Spinal epidural abscess represents loculated infection within the fat-filled space that separates the spinal dura and arachnoid. The condition is a neurologic and neurosurgical emergency that, if unrecognized, may cause devastating neurologic injury or death. Because of its infrequent occurrence, however, the possibility of epidural abscess tends not to be considered in patients presenting with fever and back or neck pain; for this reason, failure to recognize this spinal epidural abscess makes this condition a significant cause of litigation for malpractice. In this article, the author reviews the pathogenesis, clinical features, diagnosis, and treatment of this disorder.
• Acute spinal epidural abscess characteristically presents with a consistent sequence of clinical symptoms and signs: severe focal pain, often unrelieved by narcotics, followed by radicular pain, followed by signs of spinal cord compression.
• Chronic epidural abscesses may exhibit a similar sequence of symptoms and signs, but these may develop slowly over time. The most common presentation of chronic epidural abscess is that of a compressive lesion, sometimes with minimal, if any, pain.
• Treatment of spinal epidural abscess, in most cases, involves both antibiotic treatment and surgical drainage. Delay in diagnosis and treatment may result in death or profound, irreversible neurologic impairment.
Historical note and terminology
The first report of spinal epidural abscess is credited to Albers (Dandy 1926). Ducheck termed the condition "peripachymeningitis" in 1853, a name changed by later reports to "pachymeningitis externa." In 1926, Dandy provided the first thorough review of the condition and its pathogenesis, including the observation that usually invasive organisms, such as Staphylococcus aureus, could produce extremely protracted infections within the spinal epidural space (Dandy 1926). In 1948, Heusner delineated the clinical features of spinal epidural abscess in a classical and still valid report (Heusner 1948).

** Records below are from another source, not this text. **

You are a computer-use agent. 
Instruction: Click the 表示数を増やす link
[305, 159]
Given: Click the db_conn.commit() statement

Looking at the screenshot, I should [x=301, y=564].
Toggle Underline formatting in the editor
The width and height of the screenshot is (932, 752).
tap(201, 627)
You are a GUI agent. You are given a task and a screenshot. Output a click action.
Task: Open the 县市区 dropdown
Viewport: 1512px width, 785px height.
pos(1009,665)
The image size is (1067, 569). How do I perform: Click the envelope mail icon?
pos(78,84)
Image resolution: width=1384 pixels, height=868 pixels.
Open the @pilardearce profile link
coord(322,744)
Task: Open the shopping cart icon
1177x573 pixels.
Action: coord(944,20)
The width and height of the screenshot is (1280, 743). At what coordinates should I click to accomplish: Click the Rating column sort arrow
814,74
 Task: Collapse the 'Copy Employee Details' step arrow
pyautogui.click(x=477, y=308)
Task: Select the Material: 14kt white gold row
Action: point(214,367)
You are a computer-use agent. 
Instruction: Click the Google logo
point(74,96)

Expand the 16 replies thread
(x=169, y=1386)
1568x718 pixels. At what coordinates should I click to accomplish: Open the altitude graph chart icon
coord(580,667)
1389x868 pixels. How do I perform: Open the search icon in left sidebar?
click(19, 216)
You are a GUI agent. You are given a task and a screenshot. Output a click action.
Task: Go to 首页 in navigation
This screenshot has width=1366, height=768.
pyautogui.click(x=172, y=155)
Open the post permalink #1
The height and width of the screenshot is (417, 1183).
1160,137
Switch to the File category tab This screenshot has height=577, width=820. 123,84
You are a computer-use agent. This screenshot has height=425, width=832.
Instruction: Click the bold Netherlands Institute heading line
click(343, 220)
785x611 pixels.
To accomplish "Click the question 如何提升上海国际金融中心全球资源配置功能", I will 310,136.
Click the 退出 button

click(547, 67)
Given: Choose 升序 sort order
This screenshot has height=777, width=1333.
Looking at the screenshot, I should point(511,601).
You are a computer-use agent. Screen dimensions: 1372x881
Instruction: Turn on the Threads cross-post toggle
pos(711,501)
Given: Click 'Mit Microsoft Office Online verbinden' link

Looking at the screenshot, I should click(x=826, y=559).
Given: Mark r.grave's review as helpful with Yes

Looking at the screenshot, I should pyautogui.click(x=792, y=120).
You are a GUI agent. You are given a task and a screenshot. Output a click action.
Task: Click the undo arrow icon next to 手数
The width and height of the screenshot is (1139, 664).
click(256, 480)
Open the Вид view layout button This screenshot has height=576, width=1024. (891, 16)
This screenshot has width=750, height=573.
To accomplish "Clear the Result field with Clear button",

Initially, diagnosis of spinal epidural abscess was based on neurologic localization alone, and treatment was purely surgical. Myelography provided the first means of localizing spinal epidural abscesses with some precision, with CT offering an additional diagnostic tool. MRI, with its ability to visualize the cord over its entire length, has replaced both myelography and CT as the diagnostic method of choice. For the most part, spinal epidural abscess remains a surgical condition. In some patients, however, CT-guided needle aspiration has been used in place of surgery, and the ability to monitor an abscess with serial MRI examinations has made it possible to treat selected patients with small epidural abscesses using antibiotics alone (Leys et al 1985; Hanigan et al 1990; Parkinson and Sekhorn 2004; Gonzalez-Lopez et al 2009; Pourtaheri et al 2016; Suppiah et al 2016; Vakili and Crum-Cianflone 2017; Ran et al 2018). Guidelines for the use of CT-guided aspiration and nonsurgical therapy, however, are still being developed (Wheeler et al 1992; Lyu et al 2002; Sendi et al 2008; Pourtaheri et al 2016; Vakili and Crum-Cianflone 2017; Ran et al 2018).